## What is needed
Please copy the records below line for line, without changing anything.

## Supplied data
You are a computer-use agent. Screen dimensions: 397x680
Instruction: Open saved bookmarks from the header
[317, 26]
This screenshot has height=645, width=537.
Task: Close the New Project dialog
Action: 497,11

## Correct answer
You are a computer-use agent. Screen dimensions: 397x680
Instruction: Open saved bookmarks from the header
[317, 26]
This screenshot has height=645, width=537.
Task: Close the New Project dialog
Action: 497,11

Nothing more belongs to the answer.